A fourth-quarter “red tsunami” in November's midterm elections will serve as a catalyst for a powerful year-end rally, Phil Orlando, chief equity strategist at Federated Hermes, predicts. This scenario is not predicated on Republican House members unveiling a magical agenda that solves some of America’s most intractable problems.

Instead, if Republicans retake the House of Representatives, it will silence all the political conversation about more trillion-dollar social programs lacking any clear political mandate, Orlando said in an interview last week. While Biden won the 2020 election by seven million votes promising a return to normalcy, Democrats lost 13 seats in the House of Representatives in 2020. Many of those losses came in swing districts where voters were turned off by the agenda of the party's left wing.

Constant chatter about higher taxes on the rich will also pipe down and be off the table, he added. While the social programs outlined in the Build Back Better bill had merit, Orlando notes they were extremely expensive and plans to pay for them were muddy. Meanwhile, hundreds of billions in previous, pandemic-related stimulus programs still remains unspent.

Consumers are suffering through a period of inflation in supermarkets and at gas stations, but Orlando doesn’t see equity investors sharing in the same pain. He expects the S&P 500 to close out 2022 at 5,300 after experiencing several corrections of about 10% that will take it down to 4,400, He also sees GDP rising an impressive 3.9%.

This year he forecasts that the S&P 500’s earnings per share will climb from $210 to $230 and then jump to $250 in 2023.

Consumers remain flush, despite psychological pandemic fatigue.
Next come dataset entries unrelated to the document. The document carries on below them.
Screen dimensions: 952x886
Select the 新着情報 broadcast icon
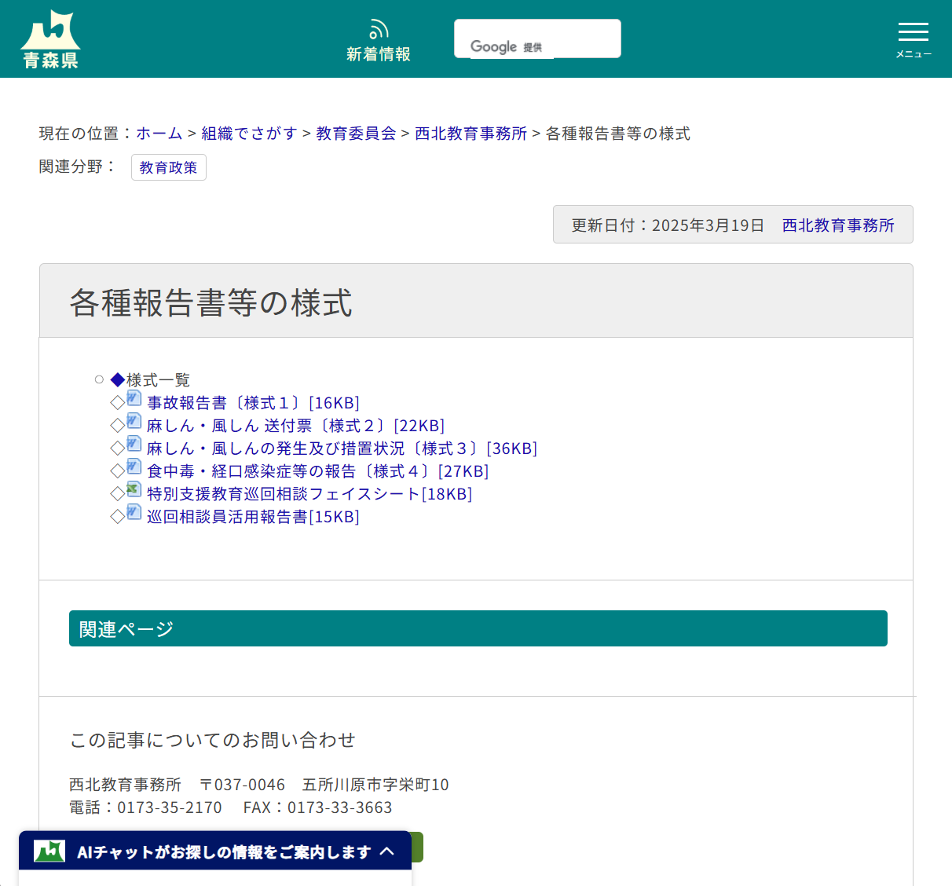tap(379, 28)
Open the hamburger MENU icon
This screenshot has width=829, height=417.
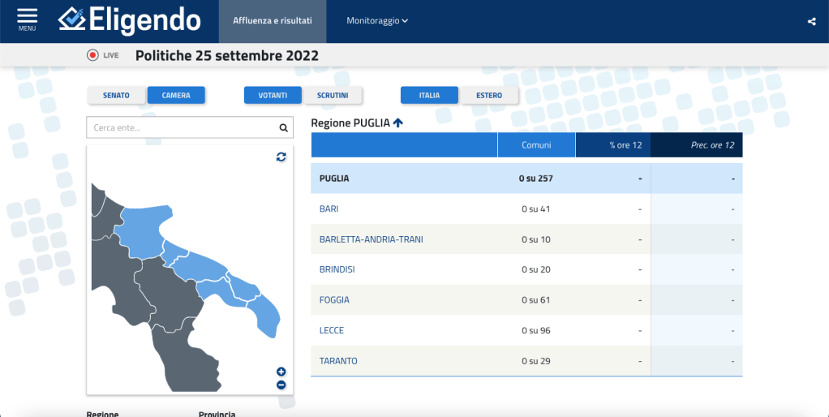click(x=27, y=19)
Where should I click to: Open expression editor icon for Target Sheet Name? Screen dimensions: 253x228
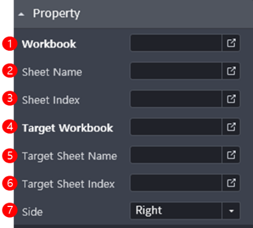pyautogui.click(x=231, y=155)
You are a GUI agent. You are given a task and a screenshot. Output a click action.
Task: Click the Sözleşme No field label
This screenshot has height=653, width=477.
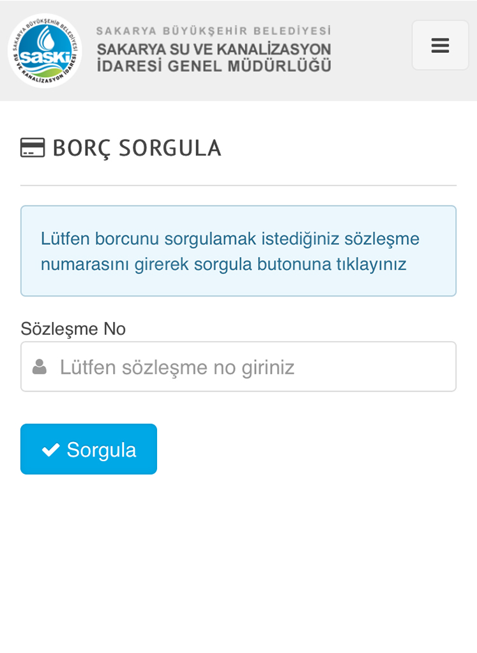[73, 328]
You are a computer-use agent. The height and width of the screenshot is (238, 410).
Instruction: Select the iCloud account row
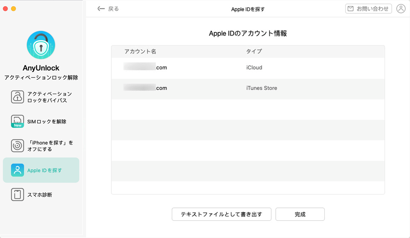(x=248, y=67)
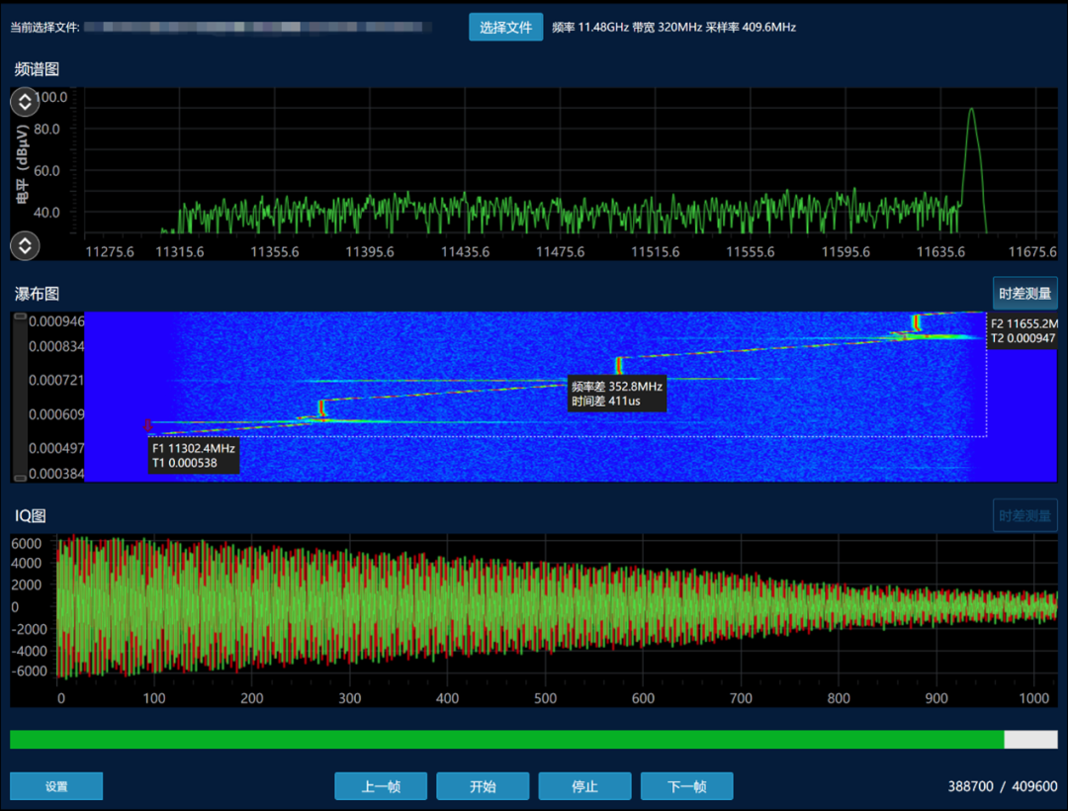Click the disabled IQ 时差测量 button
Viewport: 1068px width, 811px height.
coord(1024,515)
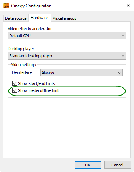
Task: Click the Cinegy Configurator app icon in the title bar
Action: (x=6, y=6)
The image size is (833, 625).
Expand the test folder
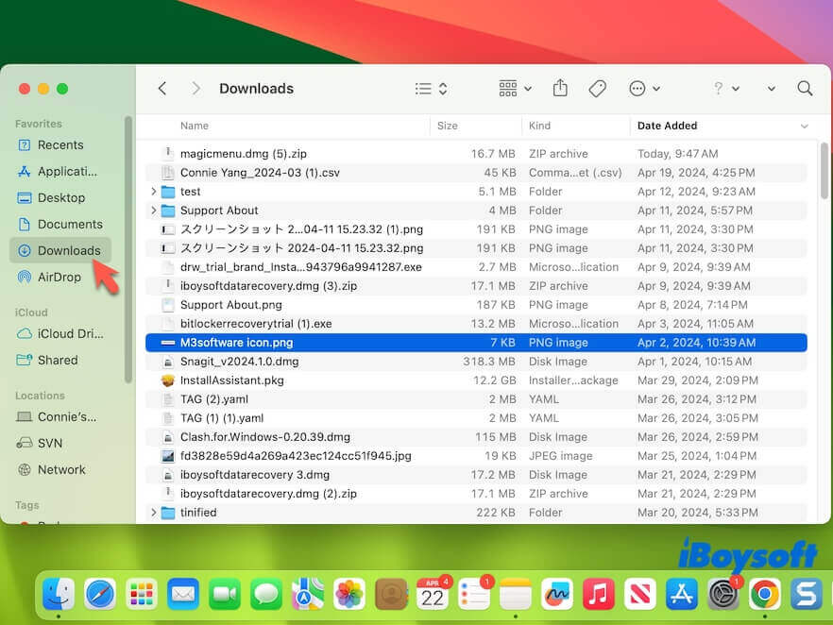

With some workers recalcitrant to return to the workplace, Orlando said the “practical minimum wage” sits between $15 and $20 an hour depending on the job and region.

A higher living standard for lower-income Americans is a “good thing,” he said. Meanwhile, folks in the affluent suburbs with houses and 401(k) plans up over 50% since March 2020 will be hungry to spend money on travel and other leisure activities.

Orlando said the U.S. economy is strong, so strong that he expects the Fed to raise its Fed funds rate four times in both 2022 and 2023, taking it to 2.5%. None of this is helping the Biden administration.

Both “the Biden administration and the Federal Reserve completely miscalculated inflation,” he said. They weren’t the only experts to miscalculate, but they are the ones taking the blame.

In retrospect, the notion that governments around the world could orchestrate a complete shutdown of huge areas of business activity and then reopen without disruption is proving to be fanciful. Orlando noted that, in recent months, average hourly raises have been rising at nearly a 7.0% annualized pace. Most of that percentage gain is coming at the lower end of the wage spectrum, where employers struggle to find workers. In normal times, wage inflation of 4% can trigger recession concerns.